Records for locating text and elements
-- begin --

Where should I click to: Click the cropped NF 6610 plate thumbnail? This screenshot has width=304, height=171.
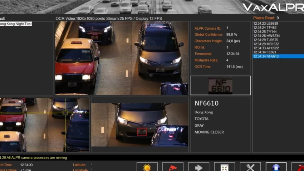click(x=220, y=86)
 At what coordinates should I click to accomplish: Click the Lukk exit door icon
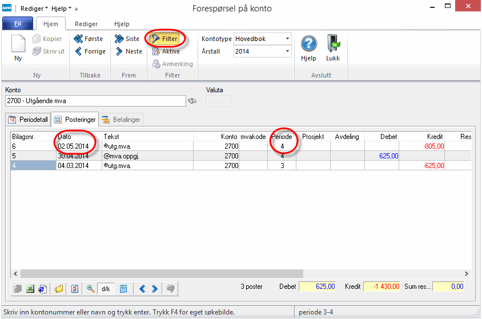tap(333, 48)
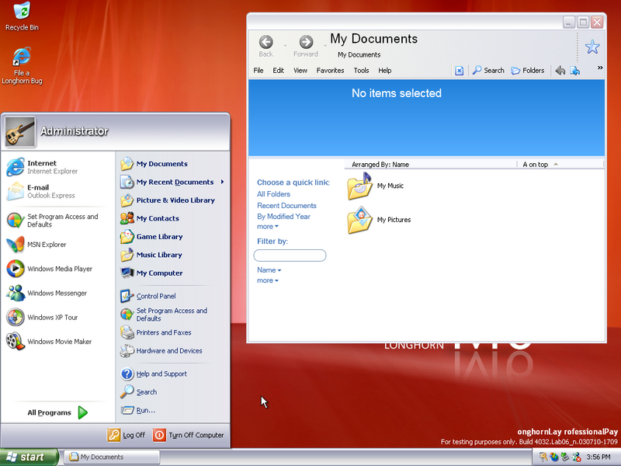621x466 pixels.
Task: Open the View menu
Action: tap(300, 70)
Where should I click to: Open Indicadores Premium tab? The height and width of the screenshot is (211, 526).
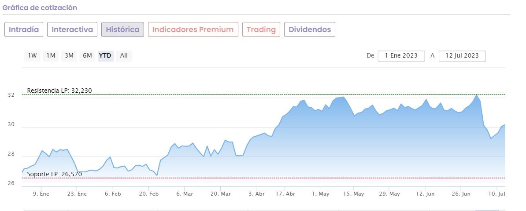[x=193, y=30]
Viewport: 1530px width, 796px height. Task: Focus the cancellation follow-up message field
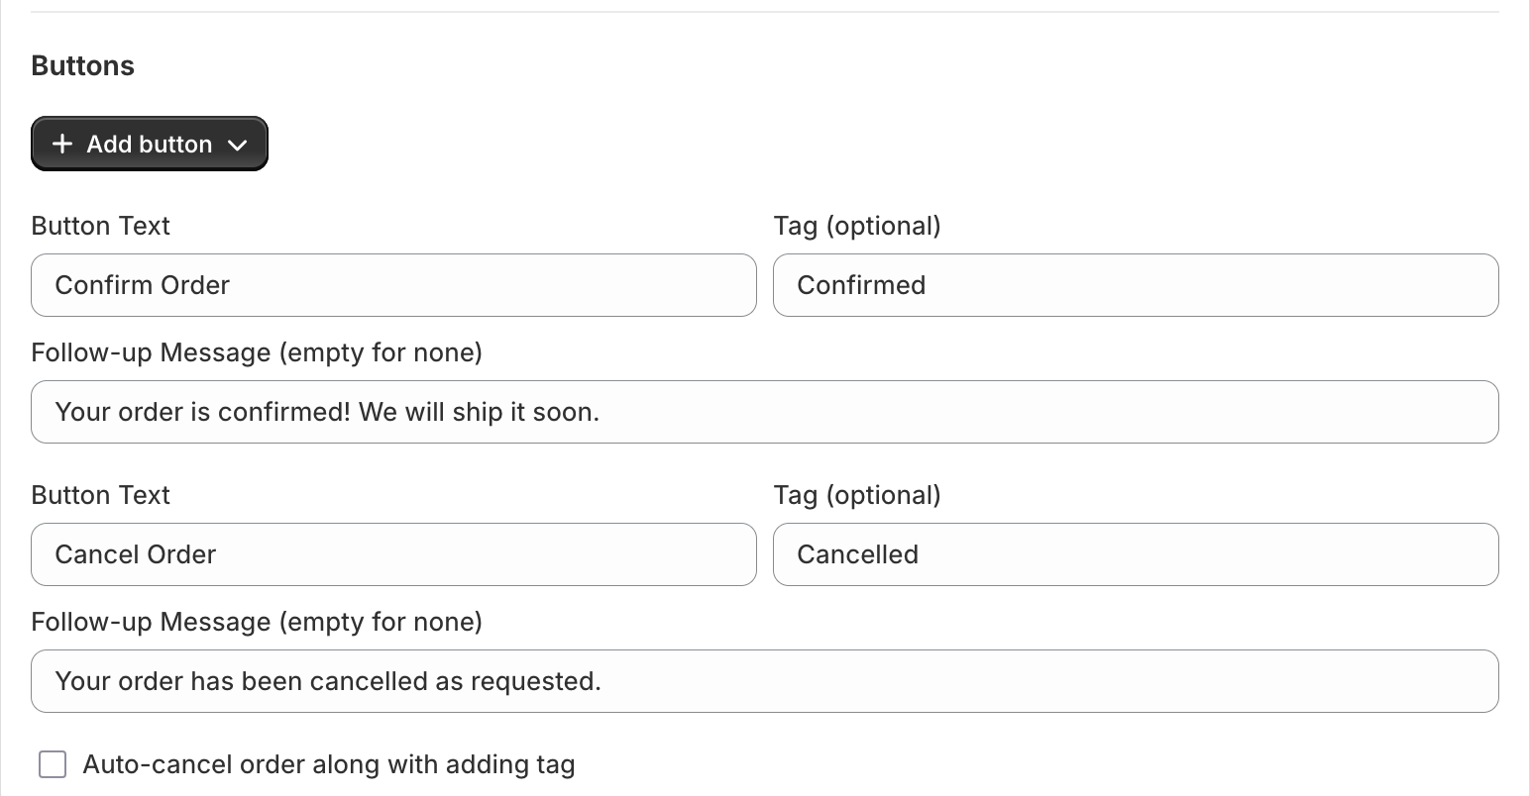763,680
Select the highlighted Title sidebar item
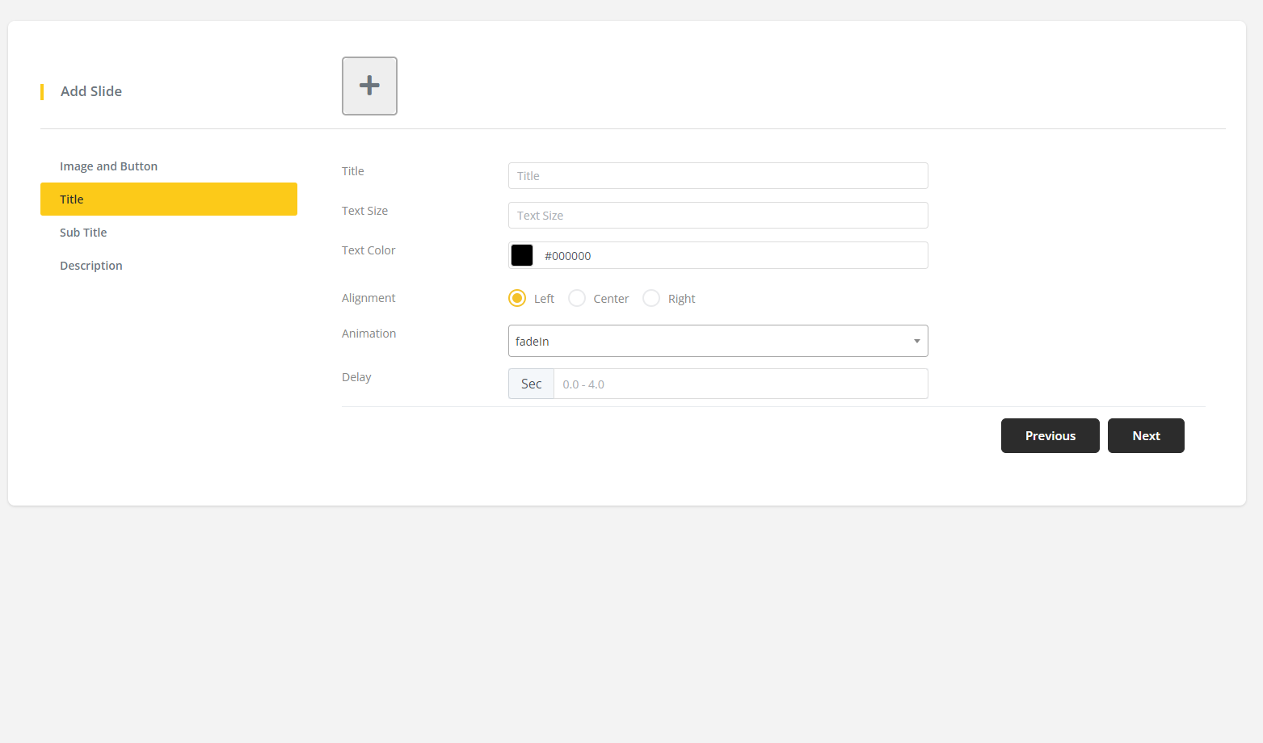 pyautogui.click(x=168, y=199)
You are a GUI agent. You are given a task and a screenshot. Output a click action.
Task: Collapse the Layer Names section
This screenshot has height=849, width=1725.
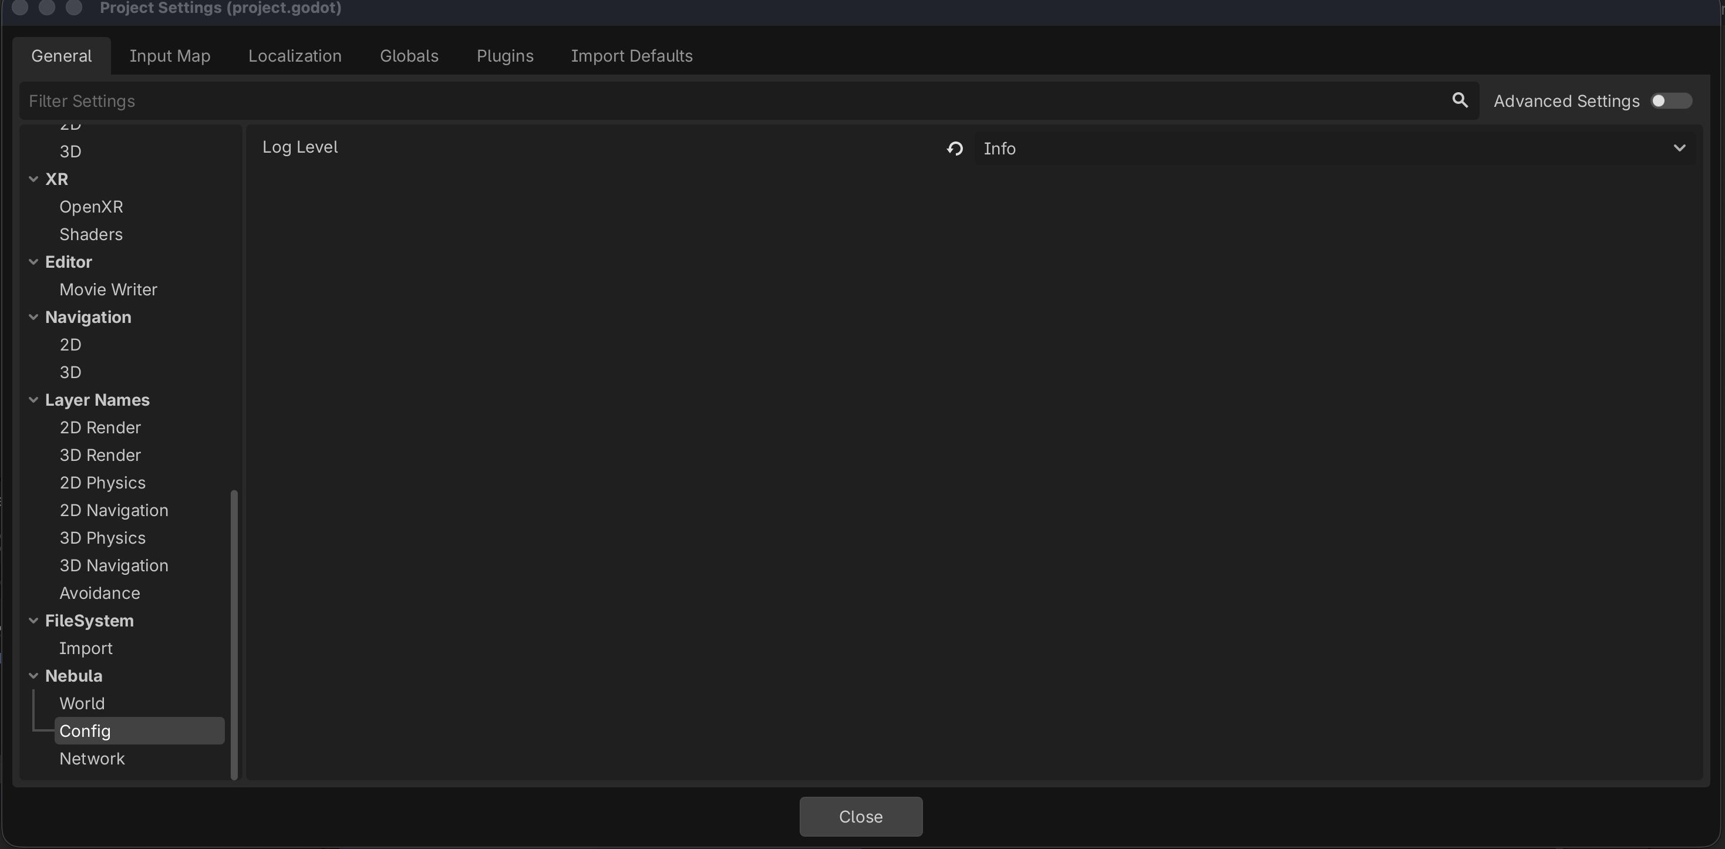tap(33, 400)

-- end --

* **TASK PROMPT**
Rewrite all the records above, replacing "screenshot" with "snapshot" and leaving everything else unchanged. Omit the pictures.

* **TASK ANSWER**
Where should I click to: Click the cropped NF 6610 plate thumbnail? This snapshot has width=304, height=171.
click(x=220, y=86)
 At what coordinates should I click to accomplish: Click the Lukk exit door icon
tap(333, 48)
621x466 pixels.
Task: Open the View menu
Action: tap(300, 70)
Where should I click to: Open Indicadores Premium tab? The height and width of the snapshot is (211, 526).
[x=193, y=30]
Viewport: 1530px width, 796px height. Task: Focus the cancellation follow-up message field
763,680
Select the highlighted Title sidebar item
 pyautogui.click(x=168, y=199)
You are a GUI agent. You are given a task and a snapshot. Output a click action.
Task: Collapse the Layer Names section
This snapshot has height=849, width=1725.
tap(33, 400)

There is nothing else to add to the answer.